This 45-minute virtual lab instructs learners to analyze a Windows Powershell script created for system maintenance and convert and run it as a workflow. Beginners who have worked in Microsoft Windows operating systems and some familiarity in the Windows PowerShell command-line receive guidance scripting and understanding WindowsPowershell commands. Knowing how to open the PowerShell ISE scripting pane proves most helpful to know before starting this hands-on experience.
Understanding the Scenario:
In this guided lab, you are a system administrator for your organization. You manage several hundred servers, and it is becoming increasingly difficult to complete certain maintenance activities in a reasonable amount of time. Your current approach is to run a script that processes each server one at a time. Each server takes several minutes to perform the actions before the script can continue to the next server. To shorten this maintenance time, you plan to use the Windows PowerShell Workflow to perform the maintenance activities.

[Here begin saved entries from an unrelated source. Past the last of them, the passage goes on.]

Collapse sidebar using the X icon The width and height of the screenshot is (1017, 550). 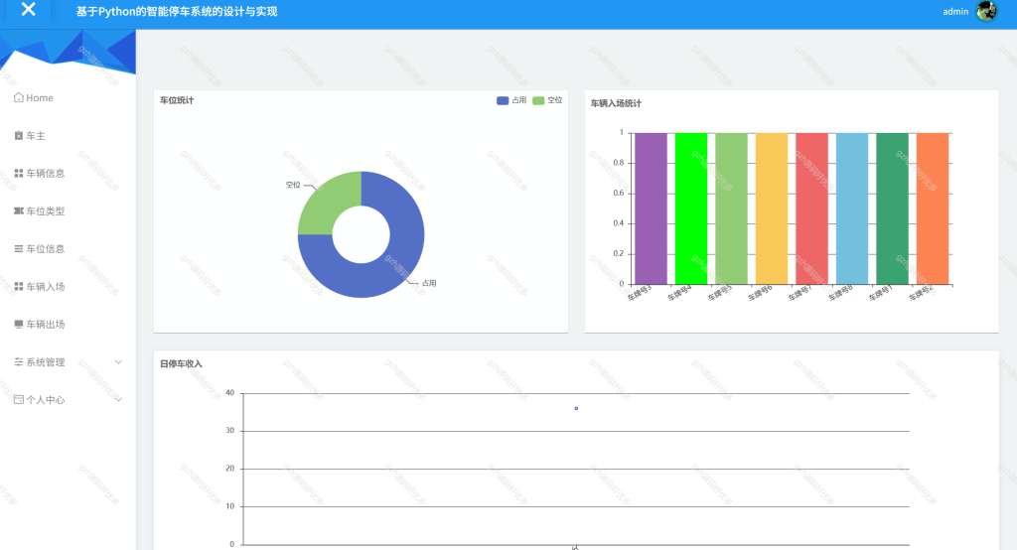click(28, 9)
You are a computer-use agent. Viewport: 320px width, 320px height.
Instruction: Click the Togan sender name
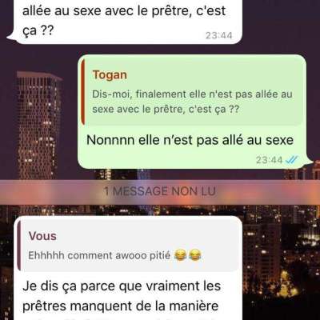tap(110, 75)
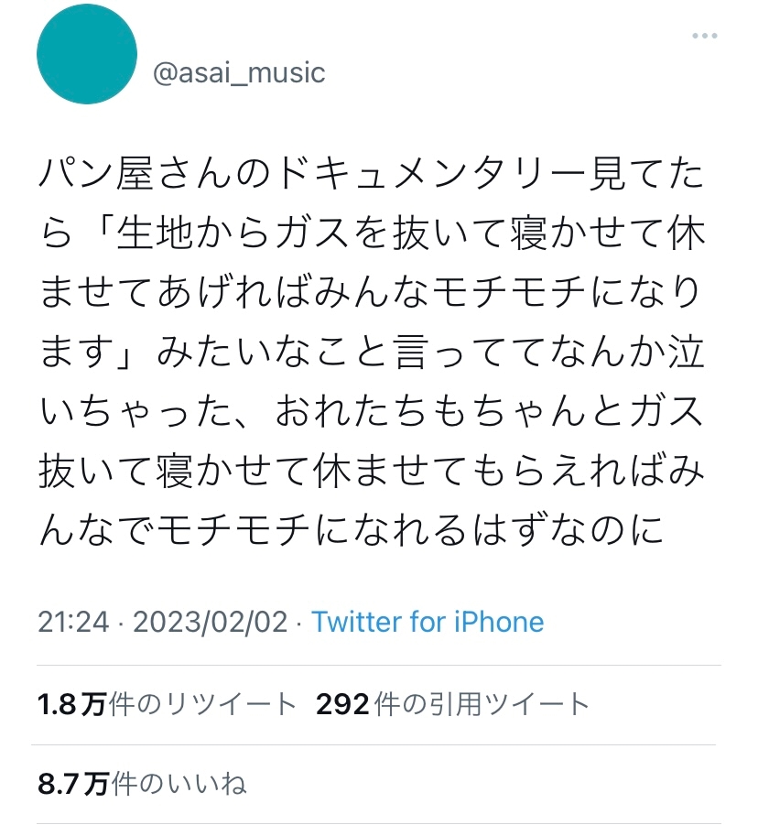Click the bold 1.8万 retweet count
The height and width of the screenshot is (825, 758).
(71, 704)
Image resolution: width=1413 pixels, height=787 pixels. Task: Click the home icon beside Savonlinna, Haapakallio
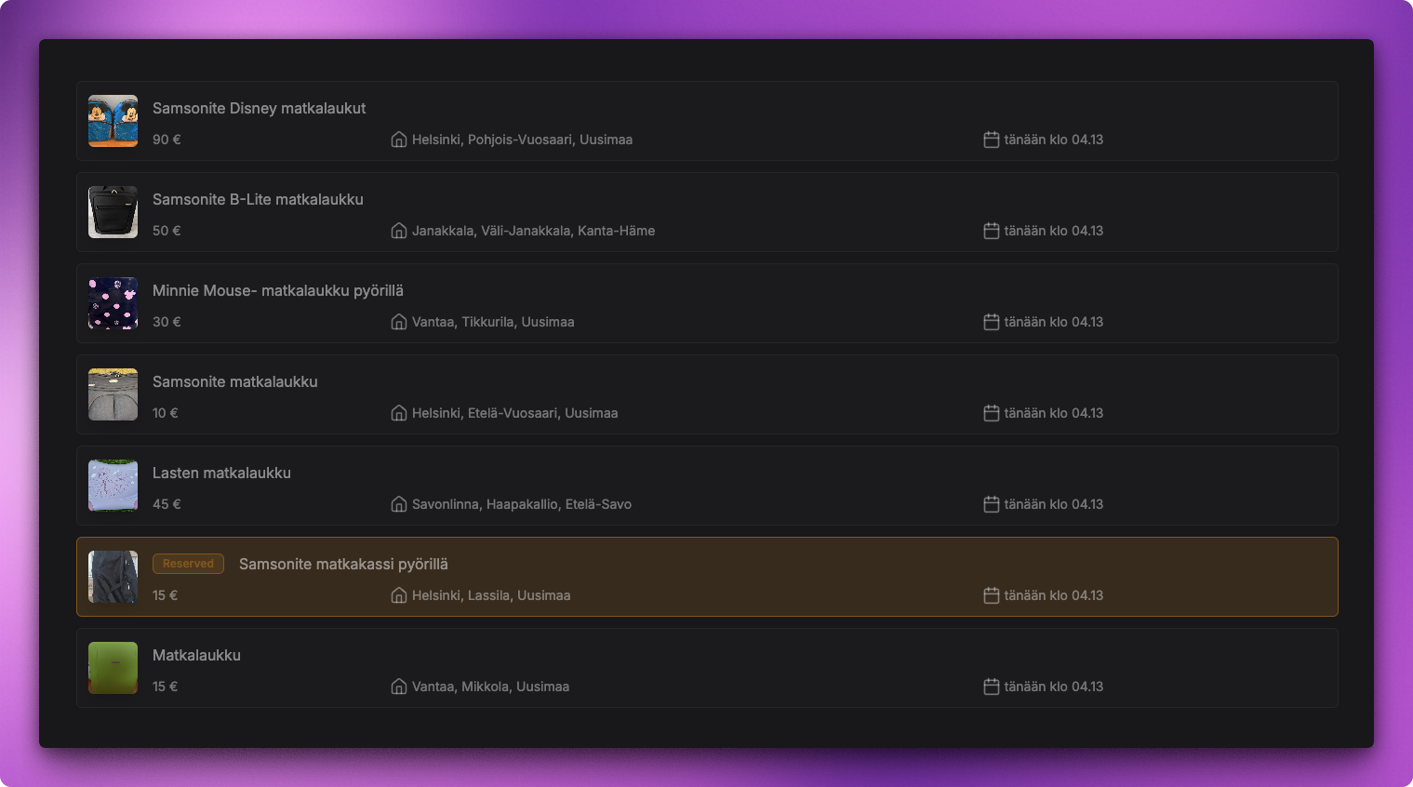click(398, 504)
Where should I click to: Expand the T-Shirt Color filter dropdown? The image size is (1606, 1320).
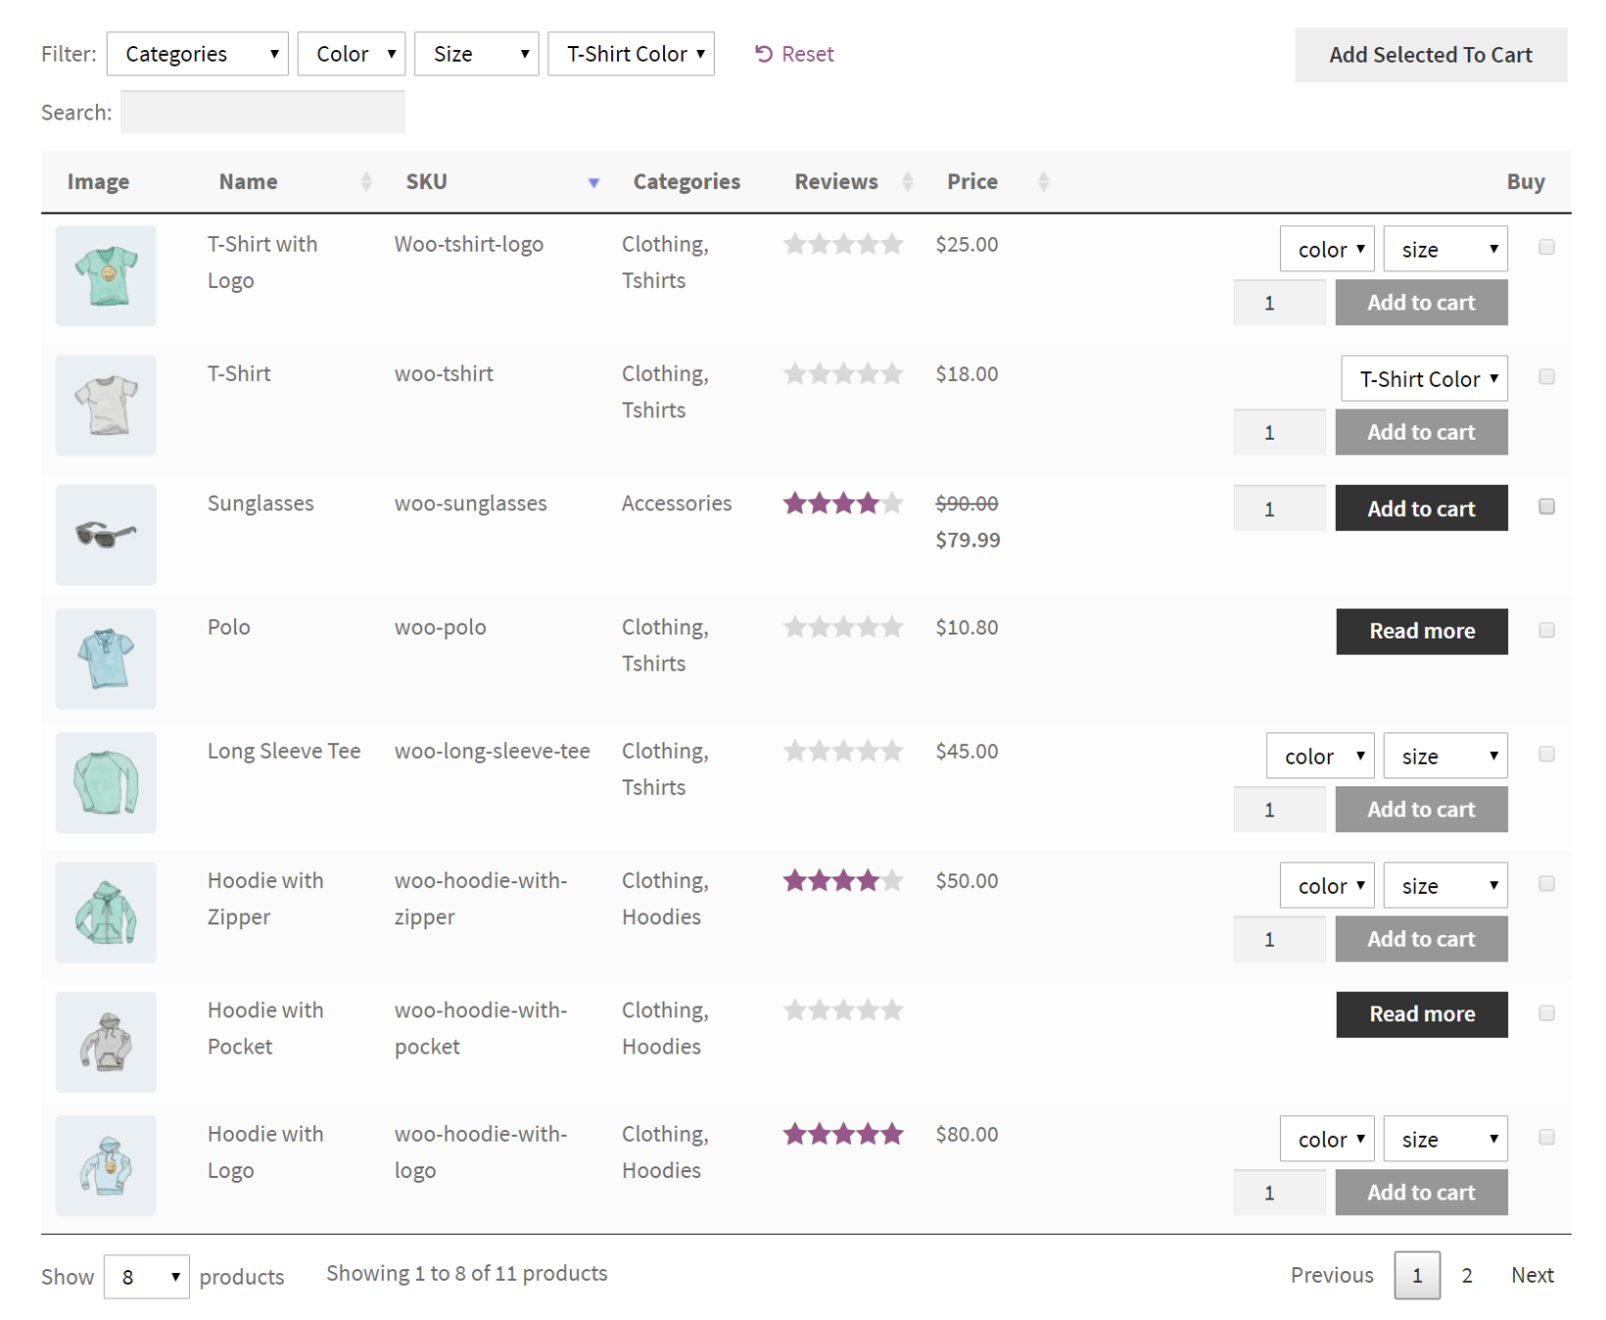point(631,54)
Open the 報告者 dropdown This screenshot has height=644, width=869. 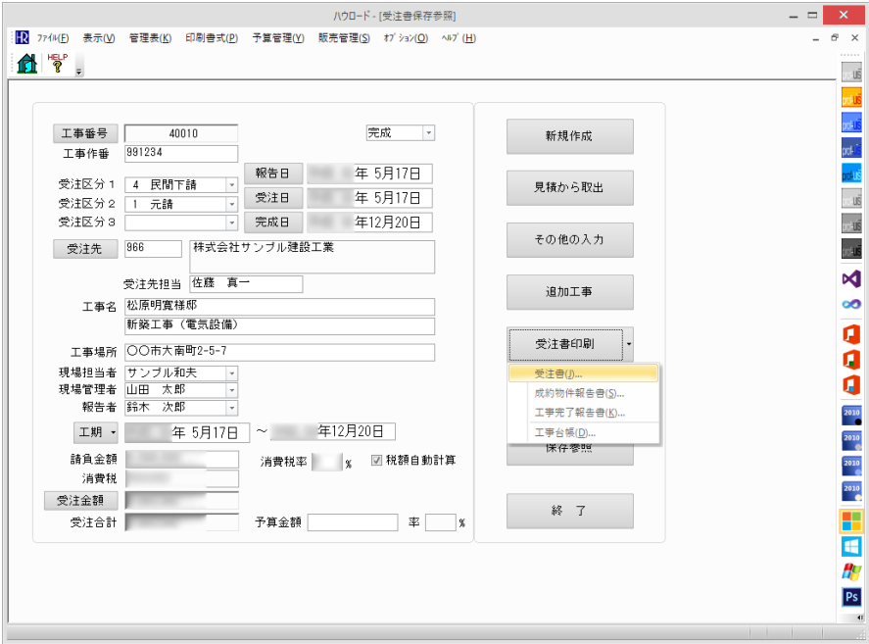tap(232, 407)
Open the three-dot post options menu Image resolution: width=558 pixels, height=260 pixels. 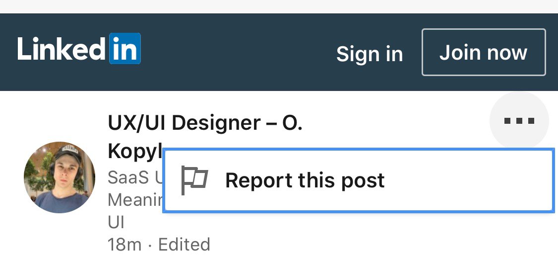[x=519, y=121]
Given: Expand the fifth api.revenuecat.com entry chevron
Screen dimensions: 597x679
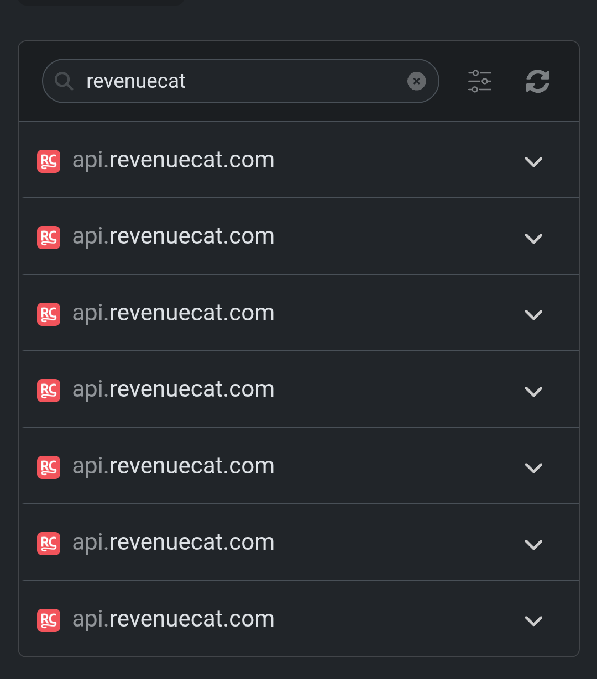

Configure Your Environment:
In this section, you set up the lab. You log onto an Azure server and then connect to a virtual machine. If you have a Mac, install Microsoft Remote Desktop to run the lab VM instance. Be sure your LabVM has the status of “Running,” listed in Microsoft Azure before connecting to it. The configuration can take five to ten minutes, and you receive a notification when setup completes. You can also find your virtual machine status on the virtual machine overview page in Azure.
Analyze the Current Script:
The steps in this lab exercise present a simple Maintenance.ps1 script. The code takes a few minutes to remove temporary files, get event logs, and find computer services in progress. The computer outputs script results in two different logs. You put this algorithm into Powershell ISE and run it through the command line. Then you confirm log contents.
If the system has no errors in the event.log, then an empty or nonexistent log results after running the Windows PowerShell program. At the end of this section, you see PowerShell command options and parameters to remove, write, and get server data. Also, you experience how running the maintenance script for many servers spends lots of time.
Convert the Script into a Workflow:
Learners transform the original script, from the previous exercise, into a workflow. PowerShell Workflows that sequence different steps so they can run in parallel across multiple machines. They use the “inlinescript” command to run a subset of actions to be performed locally on another computer, returning the results to the workflow in the process.
The parallel command with sequence commands executes each statement together. So one part of the sequence can start while another section of the sequence runs or finishes on another machine. Lab participants also learn how to use a variable in each write command so that the system administrator knows which computer goes with which logs.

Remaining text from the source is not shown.